Perry Batke, the general manager and a shareholder of two hotels in Leduc, Alta., about 30 kilometres south of Edmonton, has been in the industry for 25 years and describes the past two or three years as “the most difficult and challenging that I’ve ever experienced.” He cites the combination of “dramatically higher costs” from the NDP’s policies and “severe drop in business” as a result of depressed energy prices.

Business at Mr. Batke’s two hotels, the Best Western Premier Denham Inn and Suites and Best Western Plus Edmonton Airport Hotel -- which together employ about 150 people -- has fallen by about a third over the past three years. Meantime, costs from NDP policies such as the minimum wage hike, changes to holiday pay rules and the carbon tax, have led to an additional $200,000 in expenses at each hotel.

“We need a pro-business focus,” he said.

Since the NDP took power in May, 2015, Alberta’s minimum wage rose steadily from $10.20 an hour to $15 an hour as of October.
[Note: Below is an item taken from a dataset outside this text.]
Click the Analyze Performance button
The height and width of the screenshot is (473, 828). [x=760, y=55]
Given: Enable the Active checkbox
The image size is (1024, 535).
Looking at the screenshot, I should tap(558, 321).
People serving liquor saw their wages go from $9.20 to $15 over the same period. New holiday pay rules require businesses to pay employees on statutory holidays regardless of how long they’ve worked at the company, and even when it’s not their regular workday. The government also raised the carbon tax to $30 a tonne in 2018, up from $20 a tonne, which has led to higher fuel costs.

The government reduced the small-business corporate income tax rate to 2 per cent from 3 per cent in 2017 to help businesses adjust to the carbon levy, but many say it’s not enough, particularly given the province’s continuing economic downturn.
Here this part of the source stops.